Im Wein liegt Wahrheit. Das sagt zumindest der halbwegs gebildete Volksmund. Und sogar der Wein selbst kann „ehrlich“ sein. Das habe ich letzte Woche auf einer Weinprobe gelernt. Dahinter steckt aber viel weniger, als Sie vielleicht denken. Falls Sie denken. Manche tun das ja gar nicht. Oder nur von der Wand bis zur Tapete. Schlecht ist beides. Aber zurück zum Wein. Warum also verschlägt es mich bekennenden Biertrinker zu einer bourgeoisen, pseudointellektuellen Veranstaltung, wo ich doch viel lieber mit vorn gelber, hinten brauner Unterhose an einer Bushaltestelle sitze und säuerlich aufstoße? (Soweit das Bild, das Weintrinker von Biertrinkern haben.)

Laut Einladung sollte die famose Verkostung um 19 Uhr beginnen. Ich hatte Angst, nichts mehr zu bekommen, daher kam ich nach Soldatenmanier fünf Minuten vorher. Wo es gratis Alkohol gibt, sollte man nicht zu lange auf sich warten lassen, sonst steht man am Ende vor dem tropfenden Zapfhahn und bekommt nur noch einen Schluck Schaum. Das ist beschissen, deswegen zog ich mir schon früh einen schicken Zwirn an und erfreute mich der gedrückten Stimmung der etwa fünf anwesenden Gäste. Erwartet wurden 200. Zwischen 8 und 88 Jahren. Ich hätte schon bei dieser Angabe skeptisch werden müssen.
Ich suchte mir ein Fass hinten links und versuchte, keine Aufmerksamkeit zu erregen. Das ging nicht lange gut.

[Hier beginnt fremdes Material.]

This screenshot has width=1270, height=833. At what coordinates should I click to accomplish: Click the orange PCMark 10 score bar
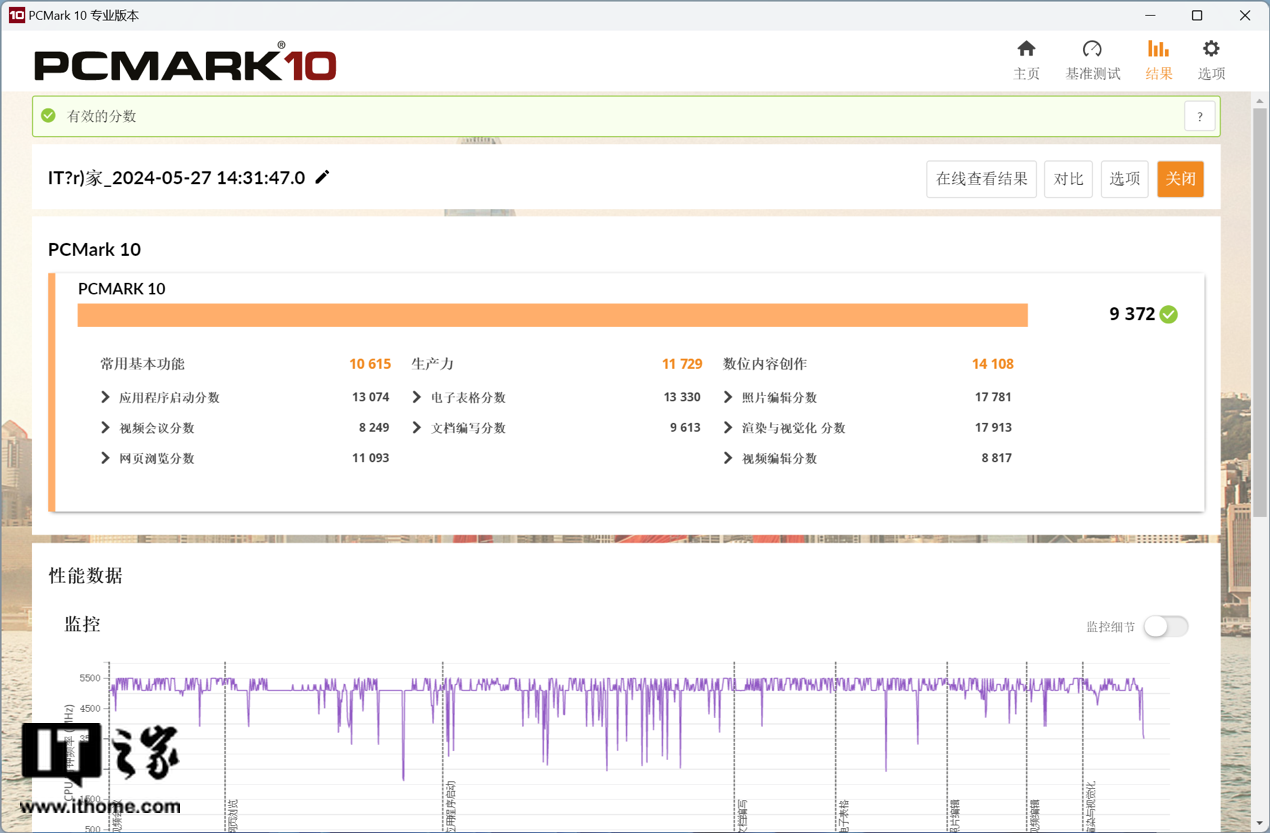pos(552,315)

19.11 Uhr. „Am Anfang war…“, hörte ich eine junge weibliche Stimme hinter mir, „…der Fusel“. Eine Pinguin-Dame klaubt mein leeres Glas vom Tisch und stellt ein neues hin. Darin ist die Sprite-Wein-Panscherei, die wohl immer gereicht wird, bevor es ans Eingemachte geht. Die Kellnerin ist unansehnlich im Gesicht und fettig ums Haar. Ich schenke ihr ein Grunzen. Ich will nicht gut Wetter mit dem Personal machen, sondern Wein trinken und die Veranstaltung schnell hinter mich bringen. Leider muss ich mich zurückhalten, denn im Anschluss soll ich ein Telefoninterview mit einem Pressesprecher in San Diego führen. Elende Zeitverschiebung! Er aß zu Mittag, ich soff zu Abend. Das nennt man wohl Globalisierung.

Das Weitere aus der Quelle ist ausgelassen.